**EXTRAIT CHOISI:**
|---|
Cette population vit un vieillissement prématuré, poursuit la professeure. «Le VIH provoque un phénomène d’inflammation continue du corps, qui se combine aux nombreux effets secondaires des antirétroviraux. Cela se traduit par une détérioration précoce de la santé.» Ce vieillissement prématuré, peu documenté dans la littérature, est parfois très apparent.

La stigmatisation liée au VIH se combine aux effets de l’âgisme – la discrimination liée à l’âge. «L’idéalisation des corps parfaits, que l’on retrouve beaucoup au sein de la communauté gaie, rend le vieillissement prématuré très difficile à vivre pour les hommes gais de 50 ans et plus qui vivent avec le VIH», note la chercheuse.

Plusieurs maladies chroniques sont aussi vécues parallèlement au VIH – cancer, problèmes rénaux, problèmes hépatiques, problèmes cardiovasculaires et problèmes de santé mentale, entre autres. Les personnes qui en souffrent ont des difficultés à mener leurs activités quotidiennes et expérimentent de ce fait une perte d’autonomie qui a un impact sur leur vie sociale.
|---|
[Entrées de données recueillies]
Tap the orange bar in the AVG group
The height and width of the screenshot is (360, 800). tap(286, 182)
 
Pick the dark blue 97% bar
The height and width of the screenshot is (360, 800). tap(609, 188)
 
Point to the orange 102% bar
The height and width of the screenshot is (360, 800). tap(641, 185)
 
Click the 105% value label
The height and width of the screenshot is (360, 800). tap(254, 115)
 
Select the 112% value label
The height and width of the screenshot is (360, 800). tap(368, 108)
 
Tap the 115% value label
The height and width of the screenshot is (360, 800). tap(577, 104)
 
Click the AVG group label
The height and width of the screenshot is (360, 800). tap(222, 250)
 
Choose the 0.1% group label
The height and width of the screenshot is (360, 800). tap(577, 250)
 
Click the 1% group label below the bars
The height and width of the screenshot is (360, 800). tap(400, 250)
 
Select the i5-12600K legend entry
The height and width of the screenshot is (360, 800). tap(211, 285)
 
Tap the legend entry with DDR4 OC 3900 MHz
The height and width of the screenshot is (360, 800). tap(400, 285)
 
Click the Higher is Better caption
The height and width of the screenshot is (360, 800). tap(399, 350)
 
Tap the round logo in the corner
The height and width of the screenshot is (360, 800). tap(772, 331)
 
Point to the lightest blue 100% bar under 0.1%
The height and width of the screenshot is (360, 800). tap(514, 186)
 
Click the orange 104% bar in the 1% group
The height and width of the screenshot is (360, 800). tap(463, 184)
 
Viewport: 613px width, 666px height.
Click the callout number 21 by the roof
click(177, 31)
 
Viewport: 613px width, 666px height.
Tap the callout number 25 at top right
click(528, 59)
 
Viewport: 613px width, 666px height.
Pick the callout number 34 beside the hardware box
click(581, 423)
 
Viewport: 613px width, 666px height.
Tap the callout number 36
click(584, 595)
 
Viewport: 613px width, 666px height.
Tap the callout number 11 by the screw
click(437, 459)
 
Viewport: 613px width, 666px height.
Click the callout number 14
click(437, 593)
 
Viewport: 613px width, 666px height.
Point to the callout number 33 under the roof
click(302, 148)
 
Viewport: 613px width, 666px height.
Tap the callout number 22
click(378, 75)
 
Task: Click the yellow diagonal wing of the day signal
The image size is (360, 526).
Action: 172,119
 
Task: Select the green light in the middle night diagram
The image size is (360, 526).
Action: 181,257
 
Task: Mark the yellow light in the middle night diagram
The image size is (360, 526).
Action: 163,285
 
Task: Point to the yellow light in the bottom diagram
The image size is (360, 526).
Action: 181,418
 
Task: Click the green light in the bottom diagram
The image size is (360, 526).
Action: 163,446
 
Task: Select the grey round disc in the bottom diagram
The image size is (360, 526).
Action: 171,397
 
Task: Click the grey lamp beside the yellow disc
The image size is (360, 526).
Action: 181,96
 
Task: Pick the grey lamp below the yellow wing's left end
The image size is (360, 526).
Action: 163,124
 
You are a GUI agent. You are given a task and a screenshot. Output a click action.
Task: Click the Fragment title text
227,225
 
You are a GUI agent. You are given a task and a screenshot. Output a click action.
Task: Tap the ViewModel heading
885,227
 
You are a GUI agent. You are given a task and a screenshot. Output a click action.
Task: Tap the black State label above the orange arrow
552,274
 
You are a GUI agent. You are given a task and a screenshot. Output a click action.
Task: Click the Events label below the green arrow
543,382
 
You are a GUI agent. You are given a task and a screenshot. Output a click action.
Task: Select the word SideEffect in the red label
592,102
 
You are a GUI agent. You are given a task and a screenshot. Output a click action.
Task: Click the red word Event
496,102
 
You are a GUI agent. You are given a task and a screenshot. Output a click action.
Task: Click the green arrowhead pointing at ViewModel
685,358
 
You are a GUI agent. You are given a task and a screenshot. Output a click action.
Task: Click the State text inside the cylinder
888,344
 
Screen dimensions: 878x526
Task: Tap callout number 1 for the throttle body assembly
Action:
|---|
**OBJECTIF VISÉ:** Poursuivez le texte sur le vieillissement des personnes vivant avec le VIH à partir de sa dernière phrase.

**RÉPONSE:**
Les hétérosexuels et le VIH

Les hétérosexuels sont plus exposés à la discrimination liée au VIH, a remarqué Isabelle Wallach. «Dans leur milieu, on n’imagine pas que des hétéros puissent avoir le VIH. On entretient le préjugé non fondé selon lequel ce sont des personnes adultes qui devraient être responsables. On oublie que tout le monde peut se retrouver dans une situation à risque.»

L’autre difficulté des hétérosexuels, c’est qu’il n’y a pas de services spécialisés pour eux. Les organismes communautaires, par exemple, ne les ciblent pas. On intervient auprès des hommes gais et des utilisateurs de drogue, mais pas auprès des hétérosexuels. «Ils vivent donc cela dans le secret, isolés», se désole la chercheuse.

L’accès aux soins et aux services

Puisque les PVVIH50+ voient leur santé péricliter, elles ont recours au système de santé plus tôt. Or, la stigmatisation liée au VIH rend l’accès au système de santé encore plus ardu, a constaté la chercheuse. «On repousse ces patients sur les listes de chirurgie ou on les fait attendre longtemps, que ce soit dans les CLSC, les hôpitaux, chez le dentiste, etc. À ma grande surprise, j’ai découvert que même les intervenants du système de santé – pourtant formés pour soigner toute la population – ne sont pas à l’aise avec le VIH.» 

L’hébergement est également un enjeu crucial pour les PVVIH50+, poursuit-elle. «C’est une source de grande inquiétude pour elles. Il n’y a aucune résidence spécialisée pour ces personnes. Les maisons pour personnes âgées ne sont pas prêtes pour cela.»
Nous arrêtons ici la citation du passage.